---------- Extrait fourni ----------

D’où vient la tradition des arts martiaux japonais ?
Ces arts ont une longue histoire au Japon, des emprunts aux arts du continent asiatique (qui eux-mêmes ont fait du chemin depuis les traces sur des tablettes babyloniennes et le kalarippayatt indien) et plus récemment à l’Occident, et bien des développements locaux.
Ils ont fini par remplacer les arts martiaux locaux de nombreux pays.
Jusqu’au début de l’ère commune, de nombreux groupes venus de Chine et Corée sont venus s’installer au Japon, apportant avec eux, entre autres, techniques et concepts. Entre le 6ième et 9ième siècles, l’arrivée du bouddhisme à la cour impériale vit aussi son lot de nouveaux concepts et techniques (l’introduction des caractères chinois, à la base de l’écriture japonaise par exemple), alors que l’état japonais et la structure de la société japonaise commençaient à émerger.

---------- Extrait source ----------

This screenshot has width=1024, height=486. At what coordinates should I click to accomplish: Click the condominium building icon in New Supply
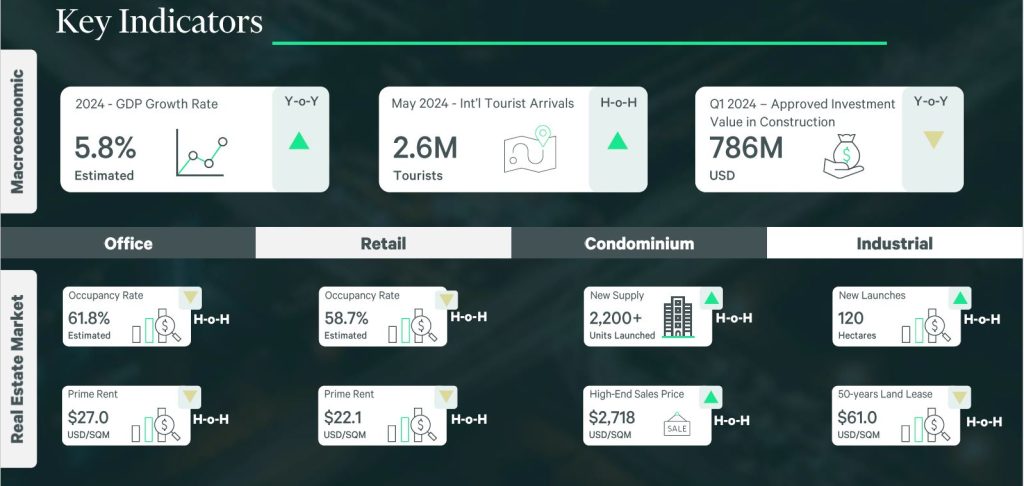coord(679,318)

----------

Poursuivez, s'il vous plaît, le texte sur l'origine des arts martiaux japonais à la suite de sa dernière phrase.

Les soldats se professionnalisant, les besoins et exigences de l’époque vont pousser au perfectionnement des techniques guerrières.
Après cette période formative, on distingue trois catégories d’arts martiaux : les techniques martiales bujutsu (武術), les techniques qui ont été affinées pour être transmises ou enseignées bugei (武芸), et la voie martiale (art de vie, éthique, philosophie) budō (武道).
« Bu » (武) désigne le guerrier. On retrouve cette racine dans bushi (武士), le guerrier gentilhomme (en charge de la protection des clans familiaux), dérivé du chinois « wushi », ou dans « bushidan » (武士団), ces clans guerriers qui s’affrontèrent à l’époque Heian (平安, 794 à 1185) pour prendre le pouvoir. Le bushi, ou bujin (武人), membre de la caste guerrière qui se forme à l’époque, prendra ensuite le nom de … samouraï (samurai, 侍).
Les arts martiaux japonais, d’abord au service des guerriers, ont évolué pour remplir trois rôles bien distincts : efficacité (violence, effort minimum pour efficacité maximale), symbolisme (religieux, spirituel), et enfin développement de l’individu (philosophie, éthique, rôle sociétal). Certains arts martiaux gardent une composante religieuse, comme le sumō (à la base une cérémonie shinto, célébrant les dieux ou kami).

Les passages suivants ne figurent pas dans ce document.